_Assigned task:_
Find the line with "[prev-page] (125, 1570)" in the records below. Copy it and every line after it, up to and including the line with "CARDI S.R.L. (115, 883)".

***** Material provided

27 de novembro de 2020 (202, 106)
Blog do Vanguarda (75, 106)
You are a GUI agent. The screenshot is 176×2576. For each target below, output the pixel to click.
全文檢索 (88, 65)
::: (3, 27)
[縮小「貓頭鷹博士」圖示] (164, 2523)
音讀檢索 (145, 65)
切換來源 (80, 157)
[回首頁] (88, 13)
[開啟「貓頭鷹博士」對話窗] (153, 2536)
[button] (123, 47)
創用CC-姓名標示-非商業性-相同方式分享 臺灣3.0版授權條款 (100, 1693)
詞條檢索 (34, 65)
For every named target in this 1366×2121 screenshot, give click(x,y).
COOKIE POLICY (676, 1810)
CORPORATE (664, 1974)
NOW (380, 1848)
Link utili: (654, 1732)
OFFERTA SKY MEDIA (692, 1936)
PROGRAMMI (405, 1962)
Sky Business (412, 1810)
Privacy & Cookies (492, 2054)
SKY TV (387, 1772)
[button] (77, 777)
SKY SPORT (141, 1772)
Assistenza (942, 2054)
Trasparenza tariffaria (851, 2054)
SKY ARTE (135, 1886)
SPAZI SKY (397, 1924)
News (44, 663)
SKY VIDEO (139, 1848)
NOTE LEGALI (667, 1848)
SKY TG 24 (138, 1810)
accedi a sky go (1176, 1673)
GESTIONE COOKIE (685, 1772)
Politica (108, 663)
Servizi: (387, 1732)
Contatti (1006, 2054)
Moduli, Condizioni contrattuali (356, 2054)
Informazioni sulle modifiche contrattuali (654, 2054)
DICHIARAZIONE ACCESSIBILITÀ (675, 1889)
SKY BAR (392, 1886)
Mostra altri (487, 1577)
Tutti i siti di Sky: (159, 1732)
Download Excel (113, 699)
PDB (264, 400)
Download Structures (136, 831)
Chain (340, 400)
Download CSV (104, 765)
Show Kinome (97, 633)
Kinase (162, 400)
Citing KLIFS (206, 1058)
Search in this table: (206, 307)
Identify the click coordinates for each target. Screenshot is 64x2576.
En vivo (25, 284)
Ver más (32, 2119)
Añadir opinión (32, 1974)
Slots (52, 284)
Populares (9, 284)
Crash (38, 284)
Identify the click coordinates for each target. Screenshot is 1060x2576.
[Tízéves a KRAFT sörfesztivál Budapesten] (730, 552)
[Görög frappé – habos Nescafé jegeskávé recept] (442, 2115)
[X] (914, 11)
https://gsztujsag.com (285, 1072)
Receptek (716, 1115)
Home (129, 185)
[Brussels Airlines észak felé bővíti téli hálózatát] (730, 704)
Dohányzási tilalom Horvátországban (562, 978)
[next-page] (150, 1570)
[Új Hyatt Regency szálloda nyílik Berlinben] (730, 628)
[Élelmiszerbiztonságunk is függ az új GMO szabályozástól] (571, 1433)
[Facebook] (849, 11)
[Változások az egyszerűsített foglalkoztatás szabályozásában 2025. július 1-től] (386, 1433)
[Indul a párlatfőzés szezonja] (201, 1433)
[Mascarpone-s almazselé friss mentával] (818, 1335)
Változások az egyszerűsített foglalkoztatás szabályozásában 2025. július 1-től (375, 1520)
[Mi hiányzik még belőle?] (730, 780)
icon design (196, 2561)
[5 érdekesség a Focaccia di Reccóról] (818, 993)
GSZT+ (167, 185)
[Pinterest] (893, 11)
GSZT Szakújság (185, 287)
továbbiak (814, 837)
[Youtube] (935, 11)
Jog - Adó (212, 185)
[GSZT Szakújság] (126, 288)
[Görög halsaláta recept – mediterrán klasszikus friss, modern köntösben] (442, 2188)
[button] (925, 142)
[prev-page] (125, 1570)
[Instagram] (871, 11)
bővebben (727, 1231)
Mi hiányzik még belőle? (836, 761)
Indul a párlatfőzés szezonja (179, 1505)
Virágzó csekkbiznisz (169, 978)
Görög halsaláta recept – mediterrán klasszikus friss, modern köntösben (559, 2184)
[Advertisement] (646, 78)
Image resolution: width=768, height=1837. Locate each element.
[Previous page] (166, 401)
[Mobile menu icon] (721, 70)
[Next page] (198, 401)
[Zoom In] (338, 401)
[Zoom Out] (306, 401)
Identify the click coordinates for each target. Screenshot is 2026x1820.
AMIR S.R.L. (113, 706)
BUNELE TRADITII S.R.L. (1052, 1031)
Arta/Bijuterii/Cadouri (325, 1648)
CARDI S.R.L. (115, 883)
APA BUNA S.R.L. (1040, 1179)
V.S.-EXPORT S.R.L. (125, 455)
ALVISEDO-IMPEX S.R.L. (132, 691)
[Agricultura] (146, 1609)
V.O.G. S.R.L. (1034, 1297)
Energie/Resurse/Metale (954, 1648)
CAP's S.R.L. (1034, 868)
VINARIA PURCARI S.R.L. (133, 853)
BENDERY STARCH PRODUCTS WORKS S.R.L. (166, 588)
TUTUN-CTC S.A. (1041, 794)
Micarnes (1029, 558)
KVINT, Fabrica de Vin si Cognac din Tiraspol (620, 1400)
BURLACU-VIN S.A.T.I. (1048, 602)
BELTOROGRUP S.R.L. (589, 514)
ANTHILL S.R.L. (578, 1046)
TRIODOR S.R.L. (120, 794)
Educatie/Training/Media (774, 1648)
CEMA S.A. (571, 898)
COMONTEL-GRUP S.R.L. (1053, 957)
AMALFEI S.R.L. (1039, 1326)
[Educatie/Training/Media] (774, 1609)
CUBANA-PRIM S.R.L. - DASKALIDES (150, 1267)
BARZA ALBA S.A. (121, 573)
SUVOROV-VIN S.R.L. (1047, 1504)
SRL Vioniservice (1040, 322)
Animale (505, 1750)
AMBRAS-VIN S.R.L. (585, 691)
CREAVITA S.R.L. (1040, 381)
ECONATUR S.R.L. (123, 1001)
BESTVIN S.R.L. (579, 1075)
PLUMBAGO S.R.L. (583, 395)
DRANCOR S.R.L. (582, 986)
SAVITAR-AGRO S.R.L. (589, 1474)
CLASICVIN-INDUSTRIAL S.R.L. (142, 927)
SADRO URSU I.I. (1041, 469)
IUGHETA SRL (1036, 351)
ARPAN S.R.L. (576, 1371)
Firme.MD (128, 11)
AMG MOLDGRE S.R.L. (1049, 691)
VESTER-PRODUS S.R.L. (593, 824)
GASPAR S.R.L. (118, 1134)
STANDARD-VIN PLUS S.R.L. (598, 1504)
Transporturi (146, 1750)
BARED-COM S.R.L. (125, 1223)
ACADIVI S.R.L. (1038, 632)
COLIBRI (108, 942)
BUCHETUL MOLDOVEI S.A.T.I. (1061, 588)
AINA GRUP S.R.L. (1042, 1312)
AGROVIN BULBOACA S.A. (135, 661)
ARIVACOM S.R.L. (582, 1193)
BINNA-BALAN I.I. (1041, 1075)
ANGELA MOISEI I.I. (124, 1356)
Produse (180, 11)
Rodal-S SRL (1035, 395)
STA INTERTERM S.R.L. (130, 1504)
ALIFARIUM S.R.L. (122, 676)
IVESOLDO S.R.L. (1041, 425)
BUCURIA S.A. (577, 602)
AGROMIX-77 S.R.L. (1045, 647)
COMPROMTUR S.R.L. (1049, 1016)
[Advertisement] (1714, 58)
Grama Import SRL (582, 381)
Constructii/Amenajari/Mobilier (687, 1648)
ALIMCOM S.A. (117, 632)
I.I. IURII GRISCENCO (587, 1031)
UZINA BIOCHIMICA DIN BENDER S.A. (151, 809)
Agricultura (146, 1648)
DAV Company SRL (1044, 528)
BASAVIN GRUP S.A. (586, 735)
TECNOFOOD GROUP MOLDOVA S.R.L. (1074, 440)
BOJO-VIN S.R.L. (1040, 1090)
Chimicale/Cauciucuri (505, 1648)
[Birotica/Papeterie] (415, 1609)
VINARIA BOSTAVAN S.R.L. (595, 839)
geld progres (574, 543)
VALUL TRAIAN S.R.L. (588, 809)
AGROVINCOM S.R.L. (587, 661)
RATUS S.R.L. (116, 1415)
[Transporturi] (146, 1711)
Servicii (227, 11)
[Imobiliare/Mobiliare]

**********

_Exercise result:_
[prev-page] (125, 1570)
[Instagram] (871, 11)
bővebben (727, 1231)
Mi hiányzik még belőle? (836, 761)
Indul a párlatfőzés szezonja (179, 1505)
Virágzó csekkbiznisz (169, 978)
Görög halsaláta recept – mediterrán klasszikus friss, modern köntösben (559, 2184)
[Advertisement] (646, 78)
Image resolution: width=768, height=1837. Locate each element.
[Previous page] (166, 401)
[Mobile menu icon] (721, 70)
[Next page] (198, 401)
[Zoom In] (338, 401)
[Zoom Out] (306, 401)
Identify the click coordinates for each target. Screenshot is 2026x1820.
AMIR S.R.L. (113, 706)
BUNELE TRADITII S.R.L. (1052, 1031)
Arta/Bijuterii/Cadouri (325, 1648)
CARDI S.R.L. (115, 883)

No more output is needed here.